Pentecost was an annual Jewish festival held in Jerusalem, and it took place fifty days after Passover. From the time of the coming of the Holy Spirit at Pentecost (Acts 2) the necessity for its observance ceased for those who had been transformed by the Holy Spirit (John 3:3-8). Christians no longer subscribed to it. So we must ask if the early Christians celebrated Good Friday, Easter Day, Christmas Day and Ascension Day? There is no biblical text indicating they did, and I can find no scriptural directive saying they should have.

So we should ask ourselves why do we? The ‘remembering’ we are told to do is to remember the death of Jesus (Matthew 26:26-28; 1 Corinthians 11:23-26) until His coming again.

Paul the Apostle stated: 

‘You observe days and months and seasons and years. I am afraid for you, lest I have laboured for you in vain (Galatians 4:10, 11).’

One person esteems one day above another, another esteems every day alike. Let each be fully convinced in his own mind (Romans 14:5).
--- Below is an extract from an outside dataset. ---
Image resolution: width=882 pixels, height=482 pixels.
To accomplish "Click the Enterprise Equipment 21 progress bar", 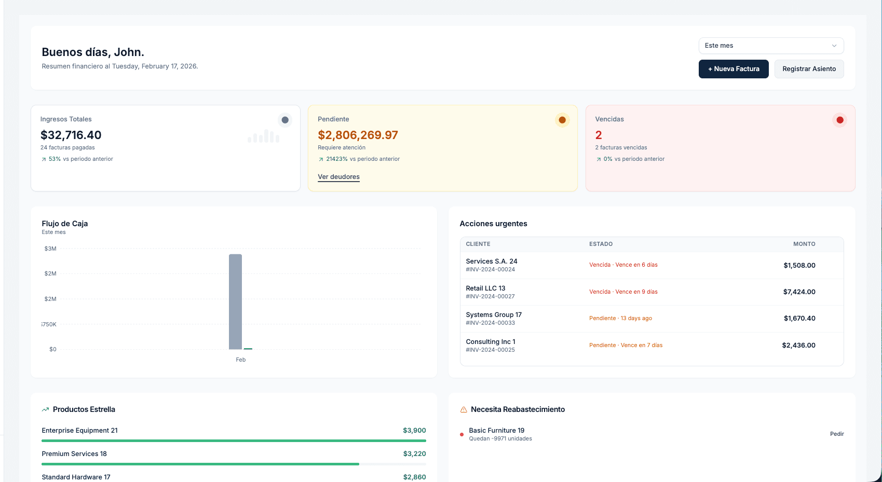I will (234, 440).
‘He who observes the day, observes it to the Lord; and he who does not observe the day, to the Lord he does not observe it (Romans 14:6 a).’
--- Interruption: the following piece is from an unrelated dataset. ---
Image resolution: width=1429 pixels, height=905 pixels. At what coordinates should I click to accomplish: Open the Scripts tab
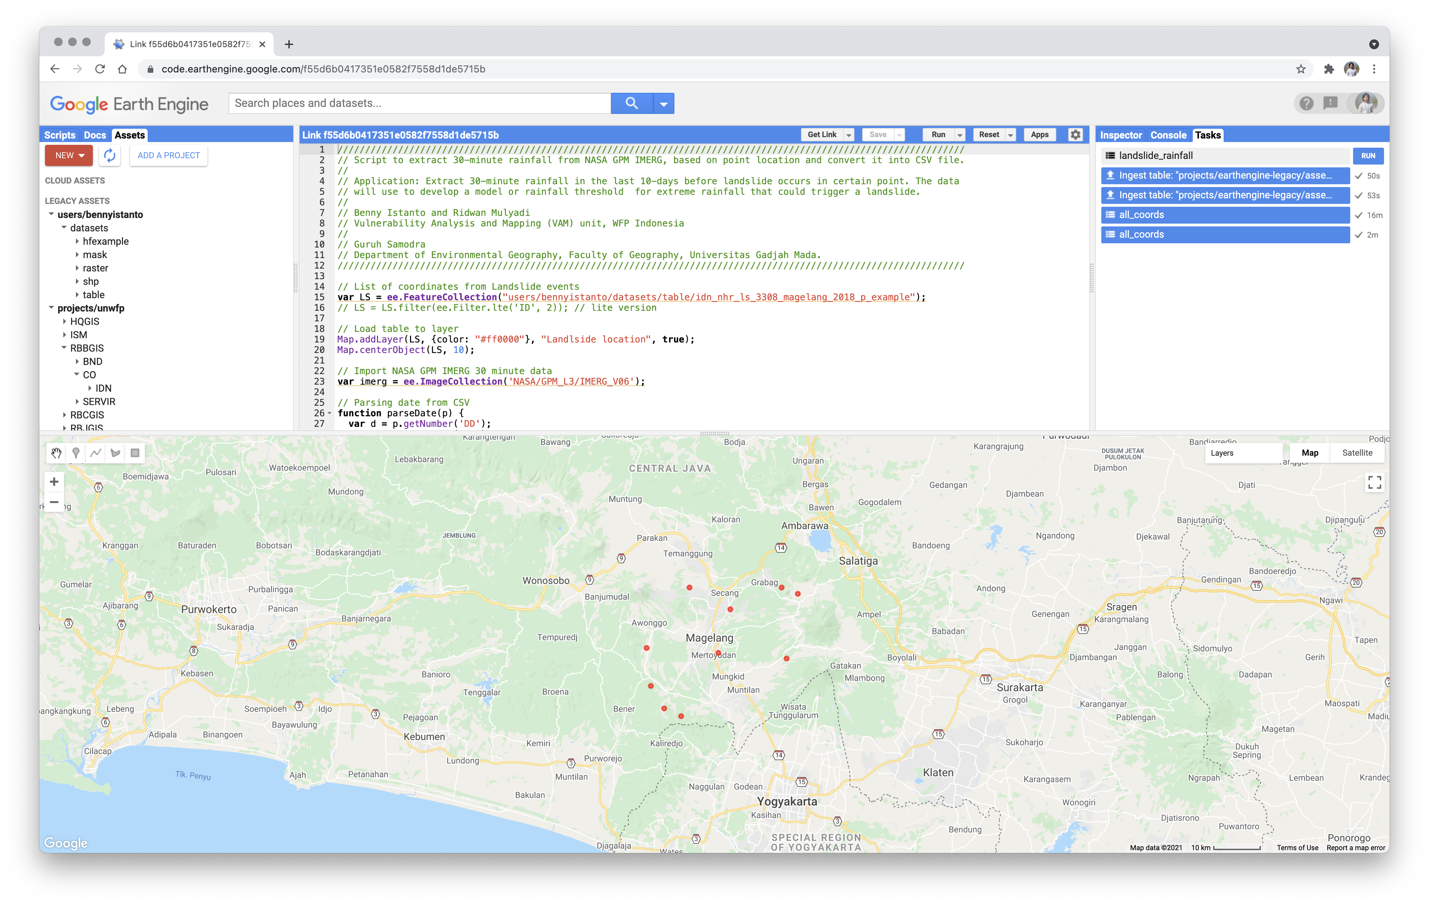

Romans 14:5, 6 gives leeway to all believers to choose for themselves whether to honour any day as special, but we should take note of Galatians 4:10, 11 which highlights Paul’s concern for those who thought they were ‘obliged’ to keep certain days special. Even today there are Christians who believe they must set Sunday aside as an ‘obligatory’ special day. They are legalists who call it ‘The Lord’s Day’. They maintain Christians are ‘obliged’ to meet together for worship on Sundays.

I grant you, John and his contemporaries used the expression, “The Lord’s Day” – presumably because they associated the first day of the week with the resurrection of Jesus. It would seem that after His resurrection certain Christians may have regularly assembled for worship on Sundays (1 Corinthians 16:1, 2), but they were not ‘obliged’ to do so. Indeed, the writer of Hebrews was concerned that some believers were not assembling at all for communal worship (Hebrews 10:24, 25).

There was no regulation or law stating they had to meet on a Sunday, and there was no directive saying they should not buy things or not work on a Sunday. They were left to make their own choices.

Sadly there are those today who look down on believers who do not subscribe to their ways of doing things. Therefore we must be wary of legalists who attempt to turn Sunday into a Jewish Sabbath. Our priority must be to ‘live to the Lord.’

‘For none of us lives to himself, and no one dies to himself. For if we live, we live to the Lord; and if we die, we die to the Lord. Therefore, whether we live or die, we are the Lord’s (Romans 14:7, 8).’

Whatever we do, we **do all to the glory of God (1 Corinthians 10:31).